La concurrence entre Dakhla et les îles Canaries dans leurs aspirations à devenir une plateforme tricontinentale

Aux Canaries, les différents gouvernements qui l'ont gouverné, quelle que soit leur orientation politique, promeuvent l'idée du grand potentiel des Canaries comme plateforme tricontinentale entre l'Europe, l'Amérique et l'Afrique. À cette fin, les îles Canaries disposent de bonnes liaisons aériennes et portuaires, d'un régime fiscal unique propice aux investissements et d'une stabilité politique et sociale.
Toutefois, ces ambitions ont été bloquées par les rivalités entre Gran Canaria et Tenerife. Tous deux passent plus de temps à se battre pour leurs propres intérêts que pour ceux des îles dans leur ensemble. Par exemple, il y a des accusations de détournement d'attractions touristiques, comme l'utilisation par Tenerife des dunes de Maspalomas de Gran Canaria, et aussi le fait qu'il y ait quatre chambres de commerce au lieu d'une, toutes axées sur la promotion de leur île plutôt que des Canaries dans leur ensemble. Par conséquent, il est fort probable qu'un investisseur ou une entreprise souhaitant investir dans les Canaries, attiré par le potentiel des Canaries en tant que plateforme tricontinentale, trouve un scénario fragmenté et peu propice à ses projets.

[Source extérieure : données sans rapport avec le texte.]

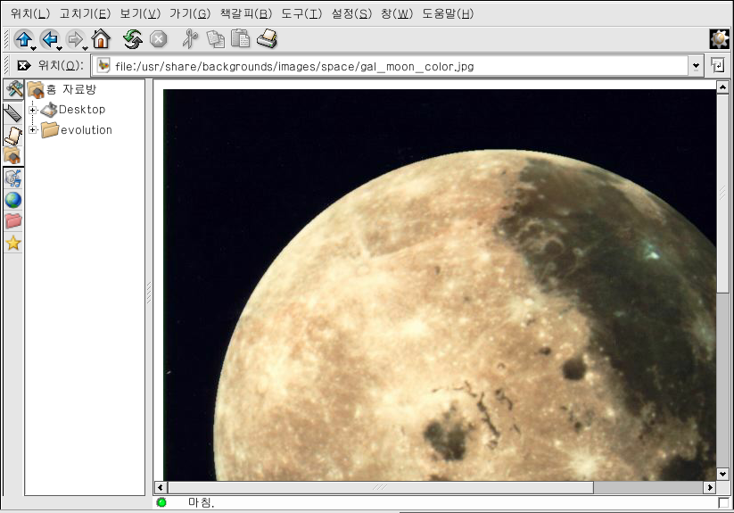Expand the evolution folder tree node

click(33, 130)
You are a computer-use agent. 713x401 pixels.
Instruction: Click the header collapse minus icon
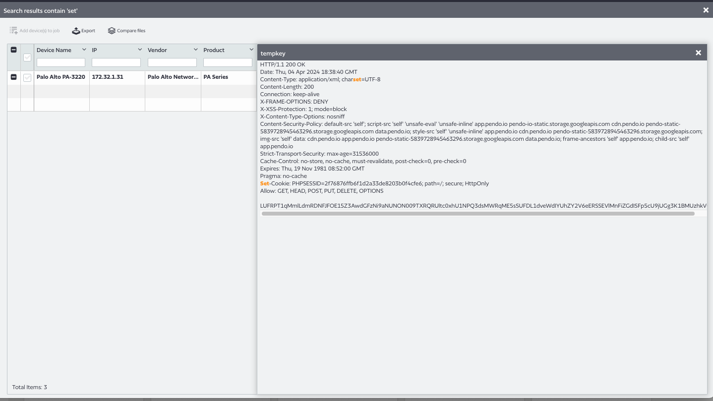13,50
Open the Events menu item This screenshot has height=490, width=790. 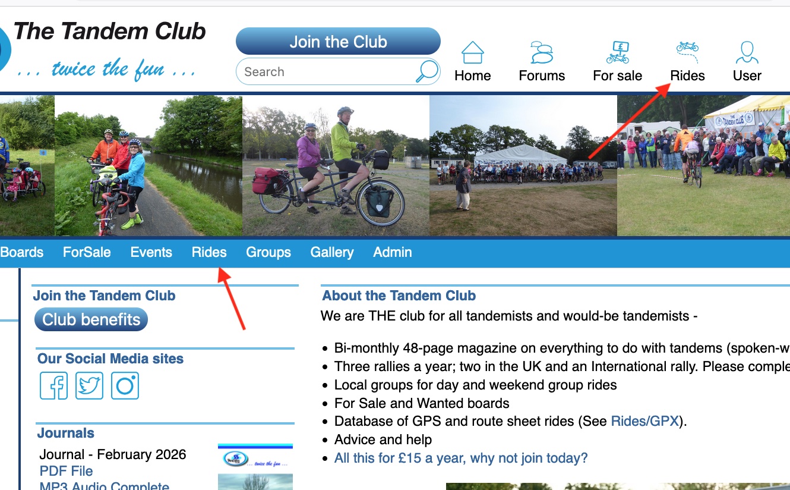click(151, 252)
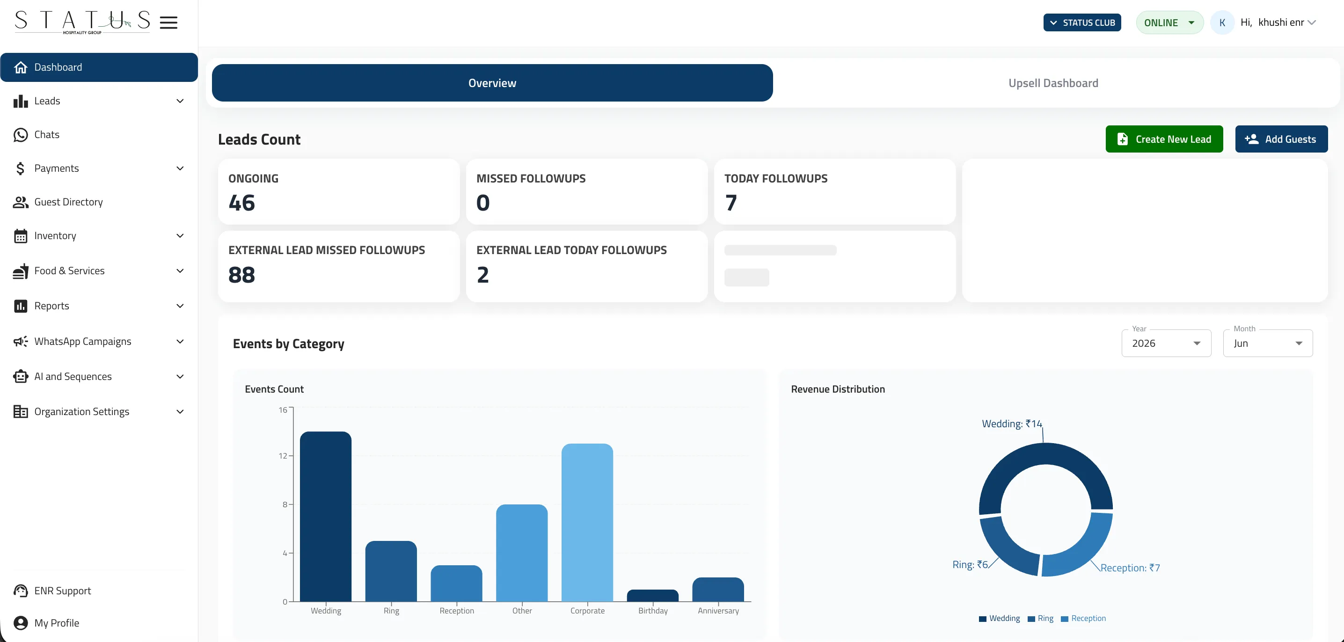Click the My Profile avatar icon

click(20, 623)
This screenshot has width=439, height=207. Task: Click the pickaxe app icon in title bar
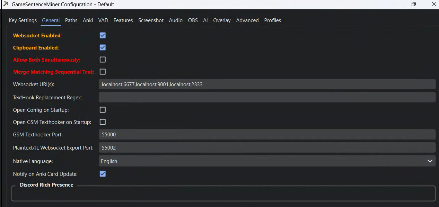coord(6,5)
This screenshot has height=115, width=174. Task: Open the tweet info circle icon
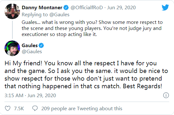[x=166, y=95]
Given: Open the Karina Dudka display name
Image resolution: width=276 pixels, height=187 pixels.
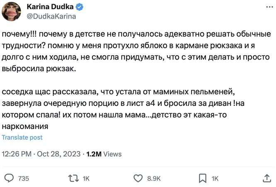Looking at the screenshot, I should coord(50,7).
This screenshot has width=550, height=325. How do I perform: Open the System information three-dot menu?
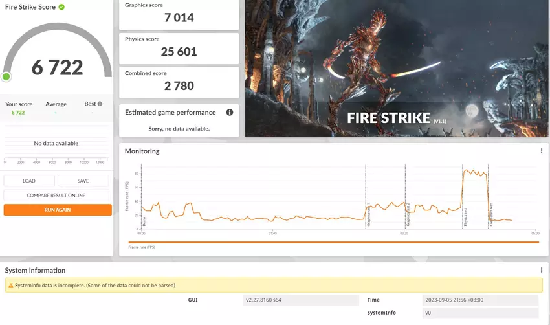click(541, 270)
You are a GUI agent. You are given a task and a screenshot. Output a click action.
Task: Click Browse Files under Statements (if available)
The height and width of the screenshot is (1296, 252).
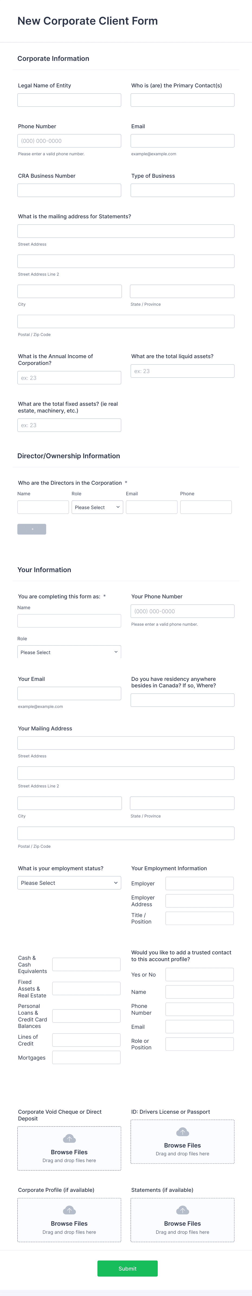point(182,1224)
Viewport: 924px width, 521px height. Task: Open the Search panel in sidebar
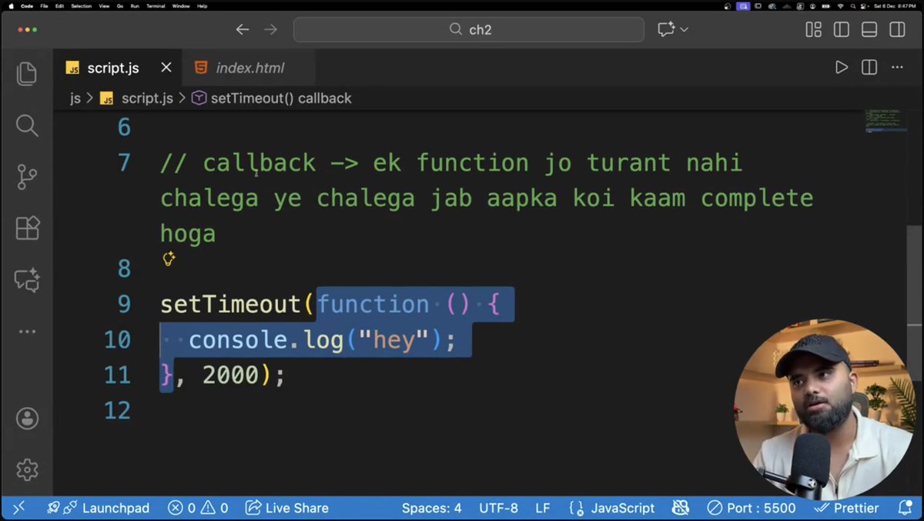coord(27,125)
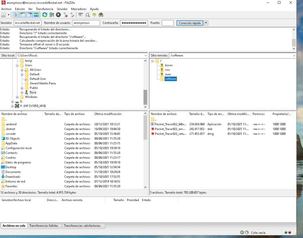Click the Conexión rápida button
This screenshot has height=238, width=303.
pos(190,23)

Un pays qui peut tirer parti de ces faiblesses est le Maroc. Ces dernières années, elle a lancé divers plans pour promouvoir le développement du Sahara occidental. À cette fin, elle a simplifié la bureaucratie, offert un soutien et une assistance aux investissements et une aide supplémentaire pour les projets qui investissent l'équivalent de neuf millions et demi d'euros. En plus de ces incitations, le Maroc, contrairement aux Canaries, ne présente pas les fractures internes qui entravent les investissements aux Canaries.

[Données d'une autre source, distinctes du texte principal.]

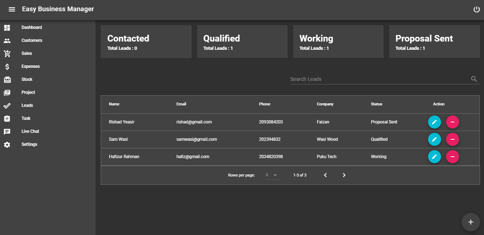The height and width of the screenshot is (235, 484).
Task: Click the previous page left chevron
Action: coord(325,175)
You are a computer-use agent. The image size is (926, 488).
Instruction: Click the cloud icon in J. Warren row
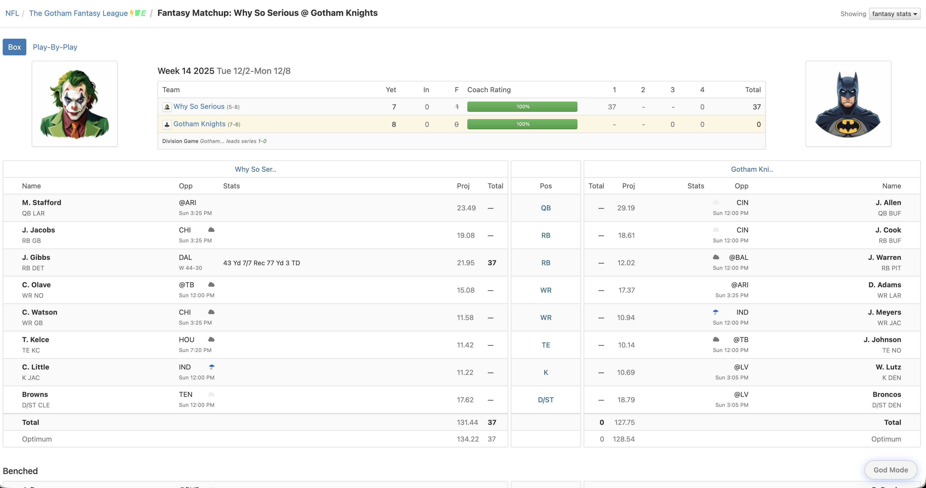716,257
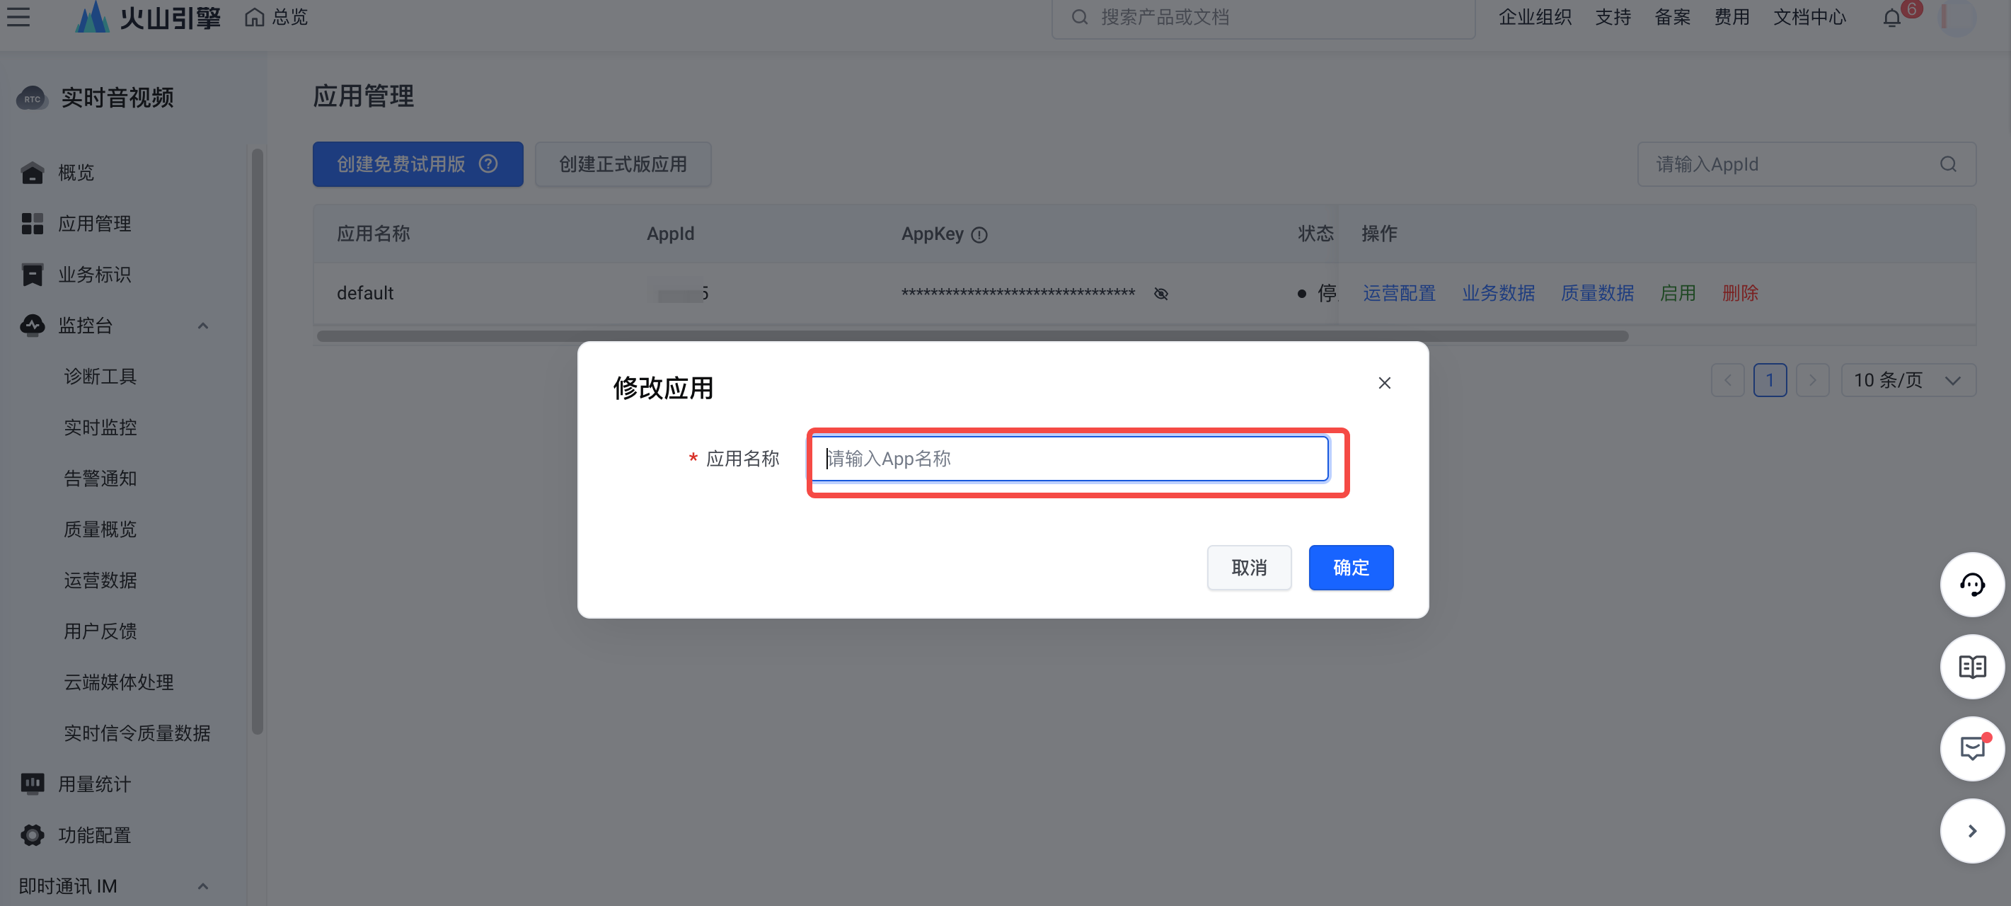This screenshot has width=2011, height=906.
Task: Click the feedback message icon
Action: coord(1972,748)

L'une des zones dont le Maroc aspire à faire un pilier du développement de la région est le port de Dakhla -Villa Cisneros lorsque le Sahara occidental faisait partie de l'Espagne-, très proche des îles Canaries. À première vue, on pourrait dire que Dakhla offre de nombreux attraits pour concrétiser les ambitions des îles Canaries en tant que plate-forme tricontinentale : elle dispose d'un littoral attrayant et d'un bon climat propice au tourisme, ainsi que de bonnes connexions avec les principaux ports africains tels que Dakar et Tanger Med, ce dernier étant l'un des plus grands du continent. En outre, le Maroc aspire à y créer un grand port et à relier Dakar au reste du pays par une grande autoroute reliant la côte atlantique du Maroc du nord au sud. Si ces plans se concrétisent, ce qui est tout à fait probable étant donné le fort intérêt du Maroc à promouvoir Dakhla en tant que port et centre logistique, il est fort probable que les îles Canaries se retrouvent à court terme avec un concurrent sérieux à leurs ambitions de devenir une plateforme tricontinentale.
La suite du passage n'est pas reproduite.